Termination of trait matching

5 October 2012

So, the condition that was supposed to ensure termination in my previous post is most certainly wrong. The idea was to prevent tautological impls like the following:

impl<A: Foo> A: Foo { ... }

Such impls, given a naive algorithm, would loop infinitely trying to decide if a type T implemented Foo. You can imagine: it would ask, “does T implement Foo? Well, if I map A to T then this impl applies, but only if T implements Foo. Hmm. That puts me back where I started from. Oh well, better try it again!” Obviously a less naive algorithm could keep a stack and then fail to execute, but it was precisely the logic of this stack that I was trying to capture in that restriction.

Just as obviously, the restriction I proposed is insufficient. One could write:

impl<A: Bar> A: Foo { ... }
impl<A: Foo> A: Bar { ... }

This leads to the same scenario but violates no restriction.

Anyway, there are no conclusions in this post. Just some intermediate thoughts along the way I wanted to jot down.

What is the algorithm, anyway?

In its full gory detail, the naive algorithm is something like this:

fn Implements(Tr, N, Tn*) -> bool:
- “Does the type Tr implement N<Tn*>? If so, here is the impl that proves it”
- Here I am ignoring type parameters and trait instances
- Is Tr <: N<Tn*>?
  - Then Tr is a trait instance
  - Does N refer to the self type in a method parameter or return type?
    - No: return true -> Note: in the future, we could allow it in the case where it appears only in return types by wrapping the return value
- Is Tr a bounded parameter type?
  - Is N<Tn*> (or a subtype of N<Tn*>) among the bounds?
    - Yes: return true
- For each impl Impl = impl<VD*> Ts: M<Tm*>:
  - Is there a substitution S for the variables declared in VD* such that Tr <: S Ts and N<Tn*> <: M<S Tm*>?
    - For each variable declaration VD = X: M<...>*:
      - Let Ta = S X be the type inferred for this variable
      - For each of the bounds M<Tb*> in VD:
        Implements(Ta, M, S Tb*)?
        No: return false
      - return true

You can more or less ignore the first two cases and force on the final one. Also, here I am assuming another requirement that I forgot to write down in my previous post: all instance variables declared on an impl must appear in either the self type, the trait type, or both. That ensures that we can use inference to find the substitution S.

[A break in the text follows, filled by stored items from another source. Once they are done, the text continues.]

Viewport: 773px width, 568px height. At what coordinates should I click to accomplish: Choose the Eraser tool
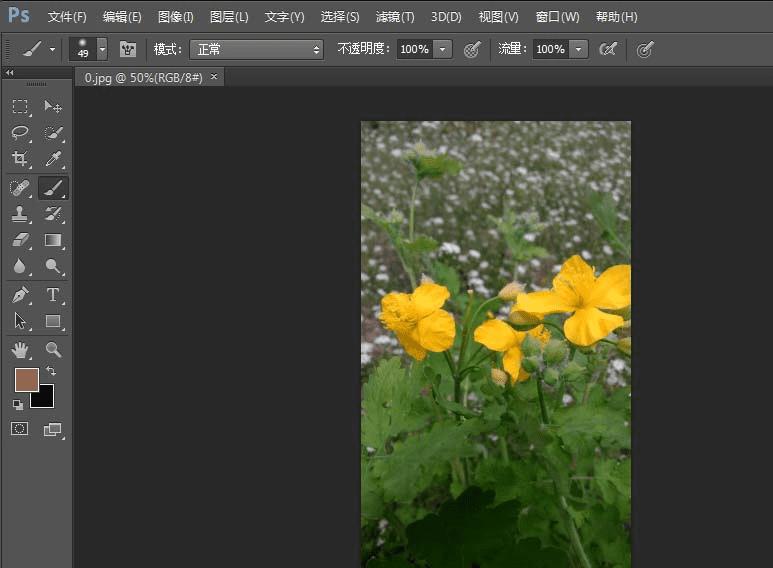20,240
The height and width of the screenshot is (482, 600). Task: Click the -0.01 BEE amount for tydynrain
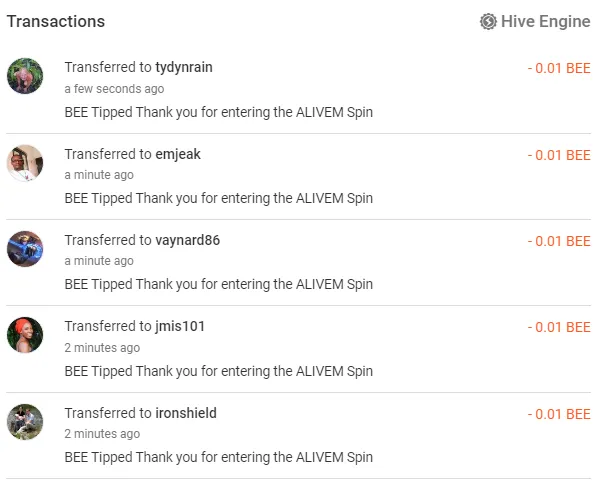(x=559, y=68)
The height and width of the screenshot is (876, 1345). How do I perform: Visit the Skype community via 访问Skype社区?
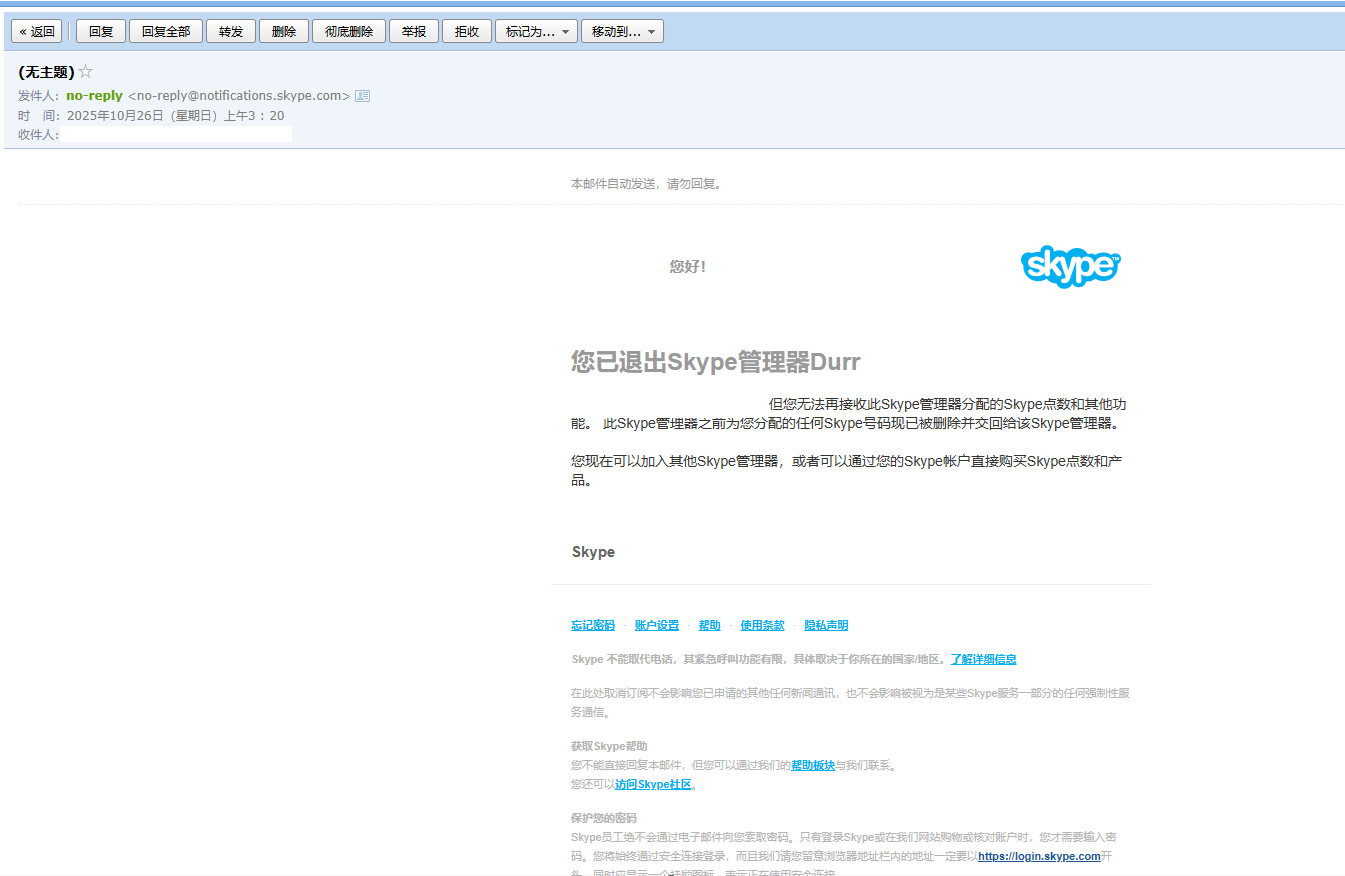(x=651, y=783)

Clearly the dangerous case for termination is the recursive call to Implements() that occurs when checking the bounds. We must somehow guarantee that this call will not itself generate an infinite number of subcalls.

Simple technique for termination

One simple condition that guarantees termination is to require that the variables declared on the impl appear within the self type (not as the self type, as in these examples). That means that these impls would be fine:

impl<X: ...> Foo<X>: N<...> { ... }
impl<X: ...> ~[X]: N<...> { ... }
impl<X: ...> @X: N<...> { ... }

But the following impls are illegal because the type variable X is not a part of the self type:

// Here X *is* the self type, not a *part* of it:
impl<X: N<...>> X: N<...> { ... }
// Here X *is* just unrelated to the type `int`:
impl<X: N<...>> int: N<...> { ... }

Given this requirement, one can make an inductive argument based on the depth of the receiver type Tr. If Tr has depth 1 (such as with the type int), then the impl can take no type parameters, so there are no recursive calls. In every other case, the recursive call occurs on the value of some type variable, the depth of the type bound to each type variable is always less than the self type, hence they hold by the inductive hypothesis.

This is in fact very similar to the requirement that is used in Haskell 98, which requires that all variables in the “instance assertion” must appear in the “instance head”. GHC now supports a flag -XFlexibleContexts to loosen this rule. It then imposes some, well, different constraints.

Haskell’s rules

Given the -XFlexibleContexts flag, Haskell imposes what it calls the Paterson Conditions (there is one other set of conditions as well that have to do with functional dependencies):

For each assertion in the context
- No type variable has more occurrences in the assertion than in the head
- The assertion has fewer constructors and variables (taken together and counting repetitions) than the head

I can vaguely imagine the inductive hypothesis that these conditions are enforcing, but I don’t yet have a real understanding of these rules, and certainly not any sort of intuitive feeling. I’ll write another post once I’ve grokked this better. I think I’ve exceeded my quota for thinking about this at the moment.